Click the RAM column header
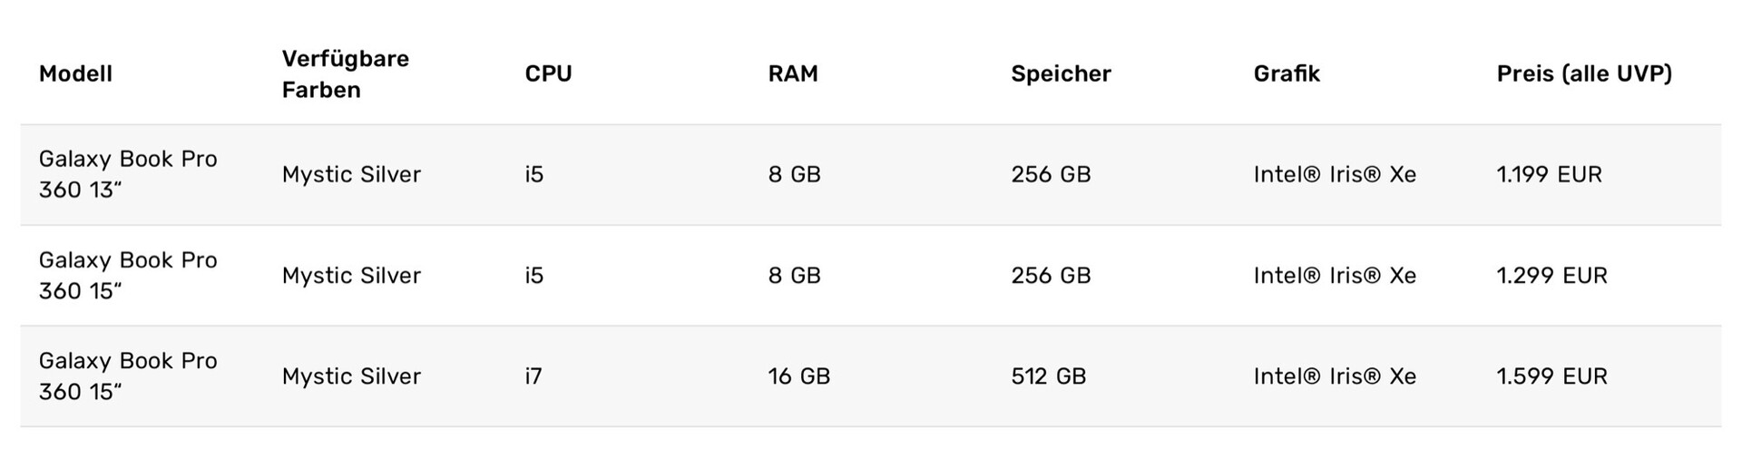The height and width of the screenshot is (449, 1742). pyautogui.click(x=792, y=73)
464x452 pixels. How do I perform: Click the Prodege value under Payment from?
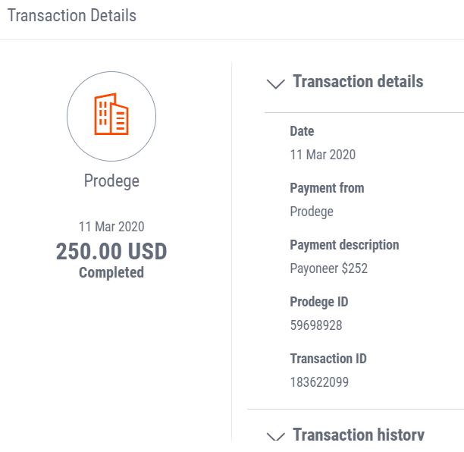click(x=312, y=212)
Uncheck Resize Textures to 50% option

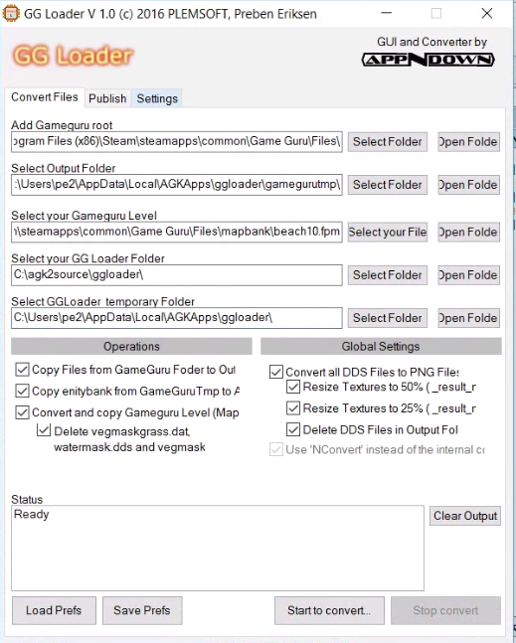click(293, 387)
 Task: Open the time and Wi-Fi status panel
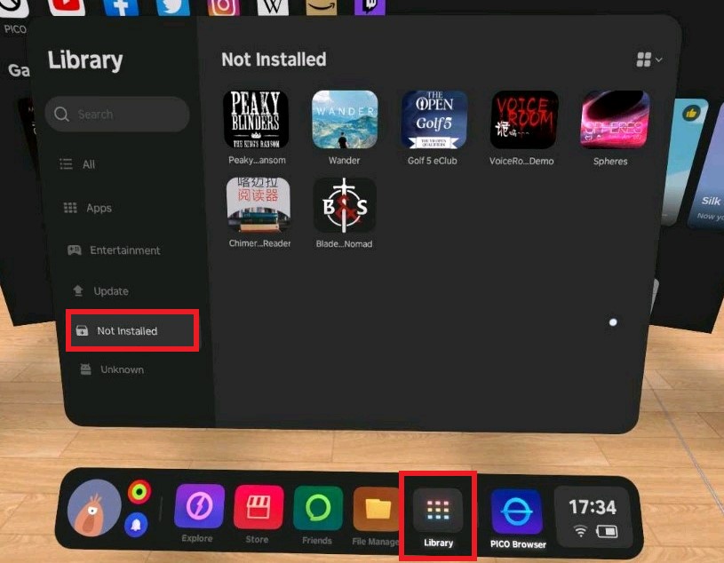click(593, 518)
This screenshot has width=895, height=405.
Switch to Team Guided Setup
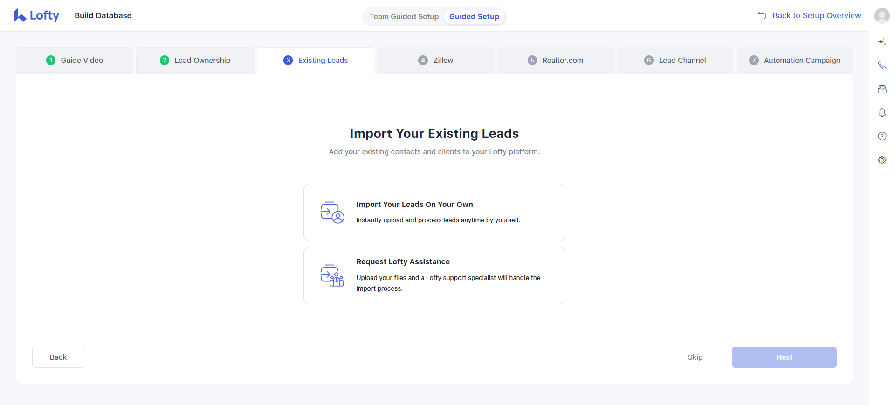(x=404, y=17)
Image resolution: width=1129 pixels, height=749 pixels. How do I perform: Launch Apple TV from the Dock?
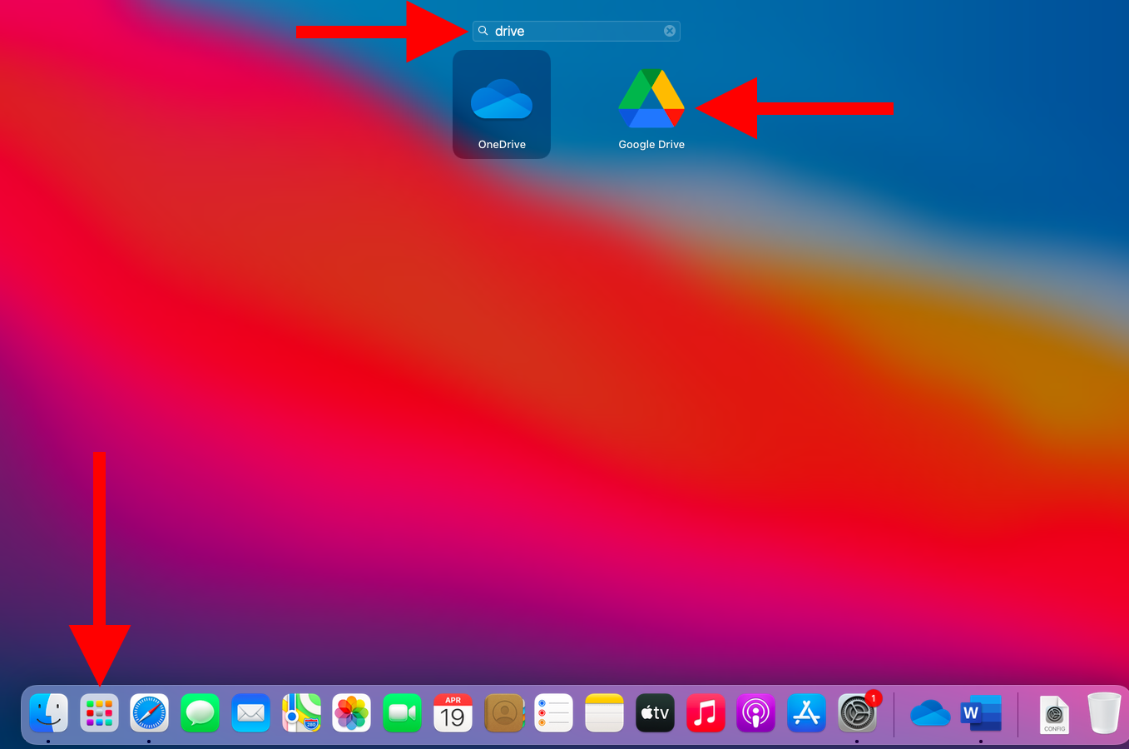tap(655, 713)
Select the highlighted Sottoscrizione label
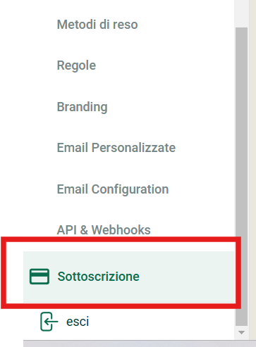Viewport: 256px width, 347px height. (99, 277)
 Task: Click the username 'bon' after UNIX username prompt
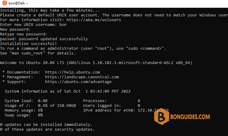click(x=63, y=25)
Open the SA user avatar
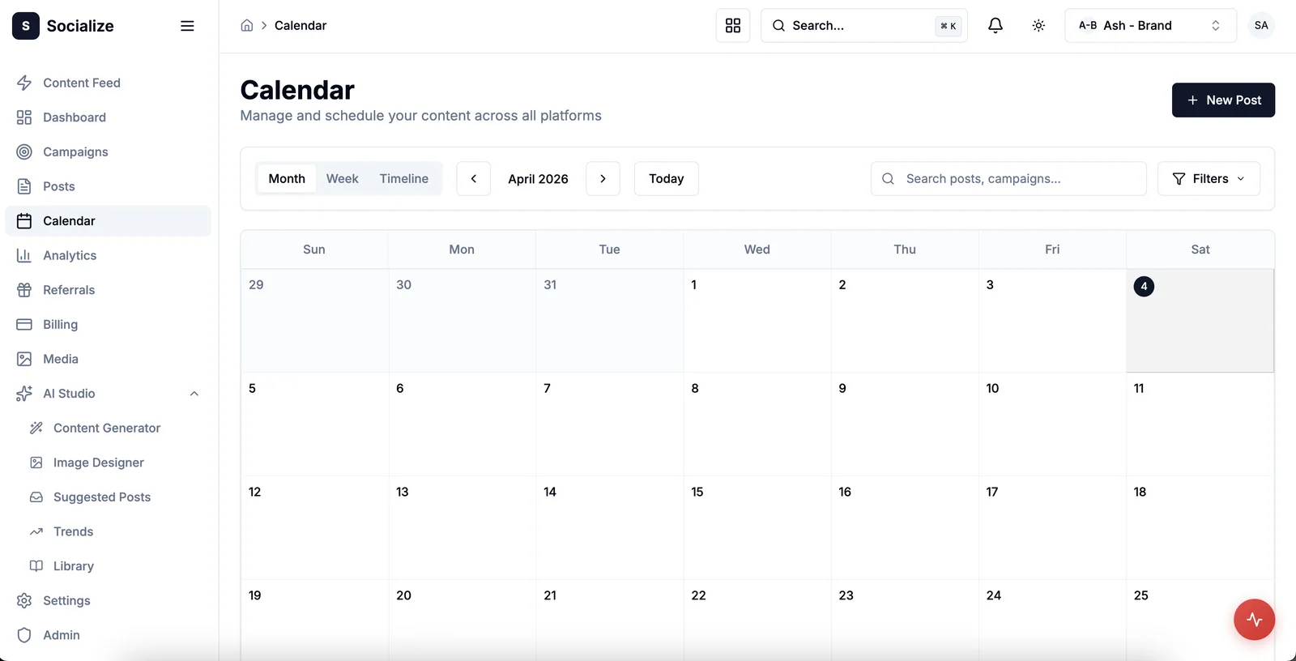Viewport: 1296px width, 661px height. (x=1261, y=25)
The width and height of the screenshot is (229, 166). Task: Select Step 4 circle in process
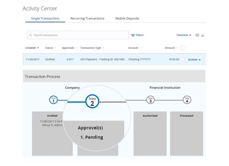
● ● ●
THE TASK ▸
Please copy the data above exactly, omitting the pictures.

ANSWER FOR THE TASK ▸
Click the RAM column header
The height and width of the screenshot is (449, 1742). pyautogui.click(x=792, y=73)
464x452 pixels. How do I perform: Click the Prodege value under Payment from?
click(x=312, y=212)
Uncheck Resize Textures to 50% option

click(293, 387)
 Task: Open the time and Wi-Fi status panel
click(593, 518)
This screenshot has width=895, height=405.
Switch to Team Guided Setup
(x=404, y=17)
Image resolution: width=1129 pixels, height=749 pixels. How do I perform: Launch Apple TV from the Dock?
tap(655, 713)
Select the highlighted Sottoscrizione label
Viewport: 256px width, 347px height. (99, 277)
 Task: Click the username 'bon' after UNIX username prompt
click(x=63, y=25)
Open the SA user avatar
Viewport: 1296px width, 661px height. (x=1261, y=25)
The width and height of the screenshot is (229, 166). Task: Select Step 4 circle in process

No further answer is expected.